Thus Lenin, the inspiration for all three states, frankly admitted that he didn’t care if 90 per cent of all Russians perished, as long as the remaining 10 per cent lived under communism. Mao put forth a lower proportion but a higher absolute number when suggesting he was prepared to lose half his population in a victorious nuclear war. And three generations of Kims have consistently spoken in the same vein.

Vlad probably meant that Kim would rather his slaves ate grass than abandon his nuclear weapons. If so, he’s right, and we should listen to the voice of an expert trained in the same cannibalistic philosophy.

So sanctions won’t work. What will? Not, according to Vlad, “ramping up military hysteria… It could lead to a global, planetary catastrophe and a huge loss of human life. There is no other way to solve the North Korean nuclear issue, save that of peaceful dialogue.”

Sounds lovely. All God’s children love peaceful dialogue. It’s much better than threatening or, God forbid, perpetrating violence.

But, for a dialogue not to be futile, the two parties have to have a desired end in mind. In this case, that can only be N. Korea abandoning her nuclear weapons. Yet Vlad tells us they won’t do so under any circumstances. So there goes peaceful dialogue as a possible solution.
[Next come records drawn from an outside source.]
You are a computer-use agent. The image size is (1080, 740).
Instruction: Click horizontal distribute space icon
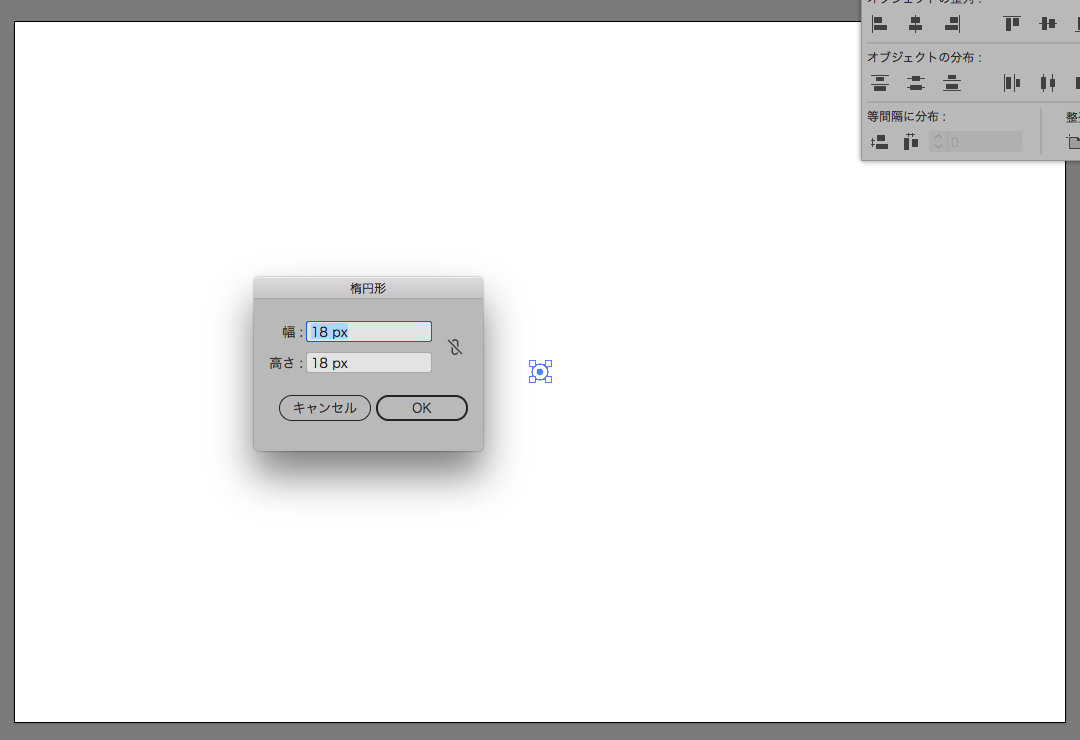coord(910,142)
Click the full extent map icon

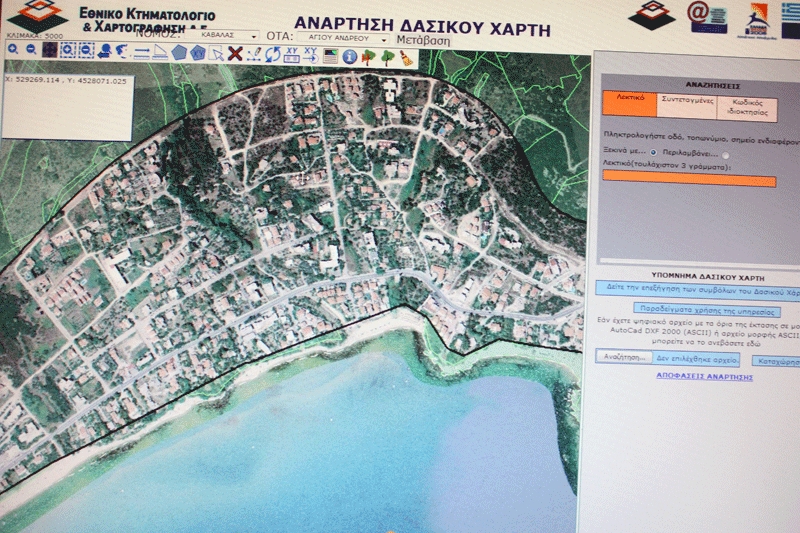tap(50, 50)
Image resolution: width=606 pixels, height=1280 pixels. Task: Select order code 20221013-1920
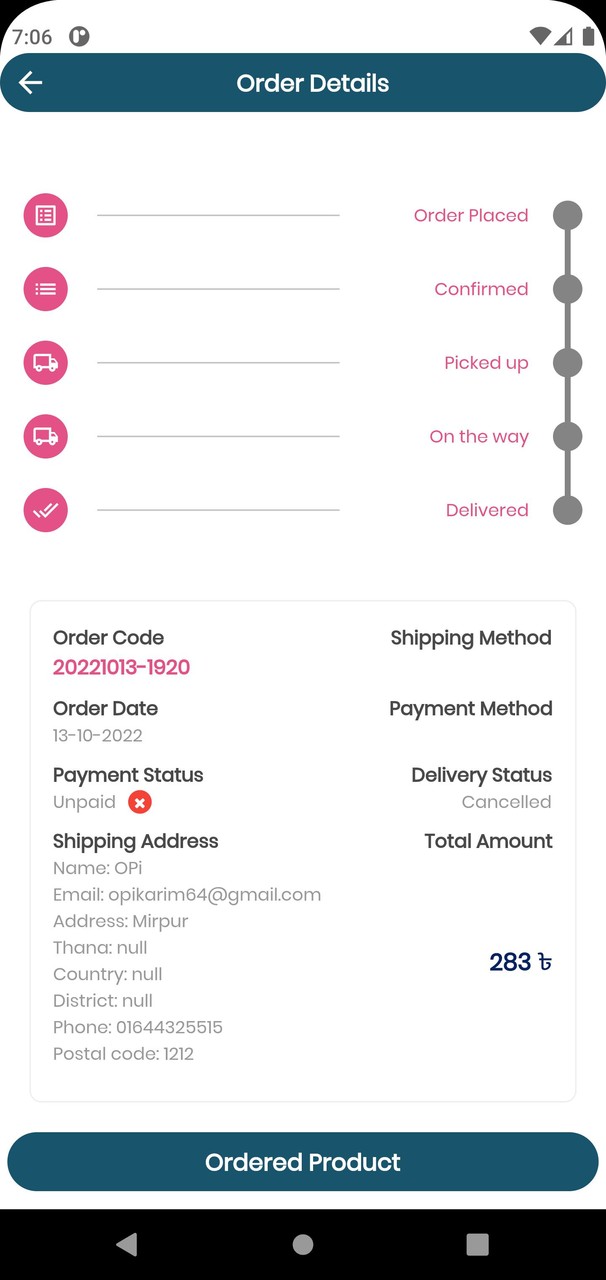[x=121, y=667]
There’s really nothing to talk about.

Perhaps he meant that the dialogue should be conducted with China, on which Korea depends for her survival. China is the source of close to 90 per cent of all Kim’s trade and a similar proportion of his oil. That gives China leverage, but whether or not it’s sufficient to make Kim abandon his nukes is anyone’s guess.

Even more questionable is China’s desire to exert such influence, for that communist dictatorship isn’t without strategic objectives of its own. Xi probably sees N. Korea as some kind of regional scarecrow keeping Americans at bay.

Did Vlad perhaps mean a dialogue with himself? If so, we must realise that any such conversation with Russia, or for that matter China, would amount to nothing but extortion, with Russia (or China) practising the protection racket.

The dialogue would effectively be a monologue, with Putin telling Trump: “Lift the sanctions, give me a trillion dollars’ worth of respect, and I’ll keep Kim off your back.”

Even if Vlad could deliver on such an offer, and it’s a very big if, the US can’t succumb to such blackmail while still harbouring hopes of remaining a world power. In short, “peaceful dialogue” doesn’t seem to be a promising option.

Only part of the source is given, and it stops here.